*** Material for this task Section Begins ***
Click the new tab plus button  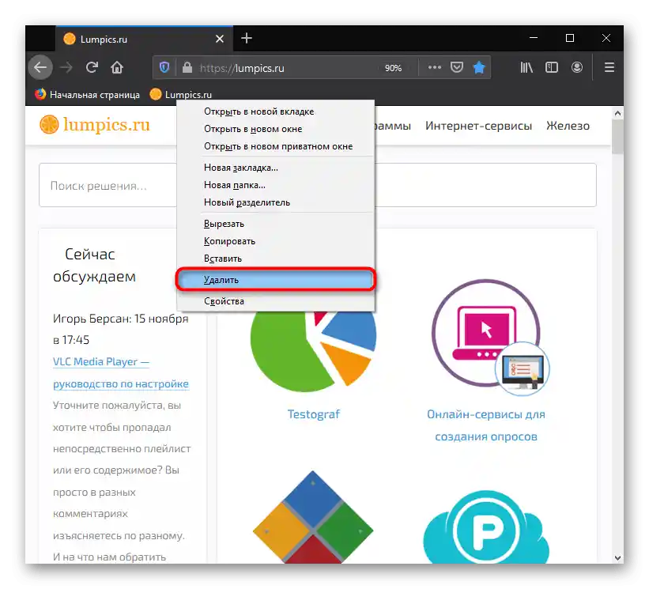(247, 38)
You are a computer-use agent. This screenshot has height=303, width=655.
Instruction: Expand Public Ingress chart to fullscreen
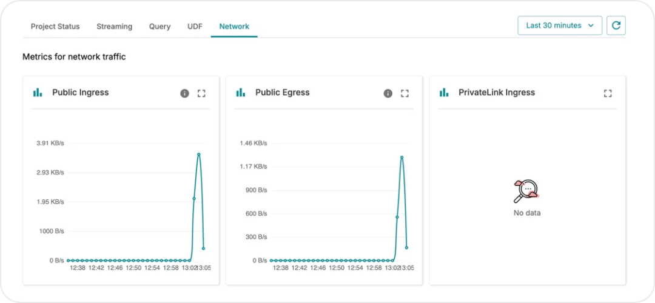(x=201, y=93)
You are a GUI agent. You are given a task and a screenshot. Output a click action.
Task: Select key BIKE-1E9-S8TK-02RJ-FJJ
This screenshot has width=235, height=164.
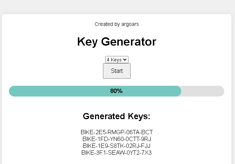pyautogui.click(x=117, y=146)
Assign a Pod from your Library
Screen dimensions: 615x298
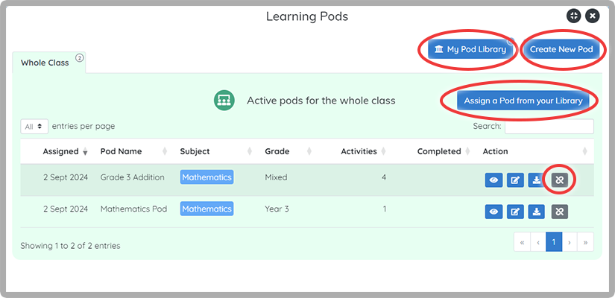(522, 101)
*** Material for this task Section Ends ***
*** Material for this task Section Begins ***
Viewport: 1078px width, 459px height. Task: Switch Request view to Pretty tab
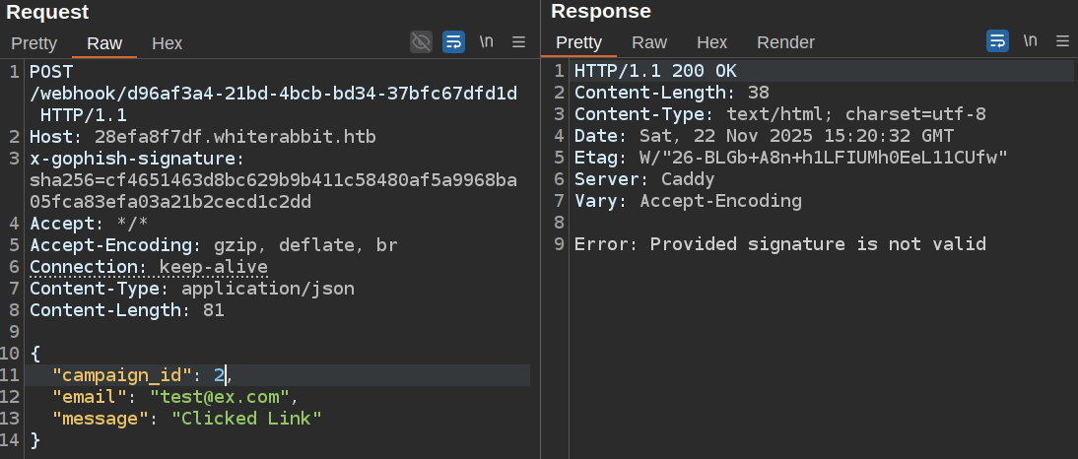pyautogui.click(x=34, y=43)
*** Material for this task Section Ends ***
Your response should contain each line of the listing in which the word "agent" occurs.

You are a computer-use agent. This screenshot has height=303, width=655.
You are a GUI agent. You are given a task and a screenshot. Output a click action.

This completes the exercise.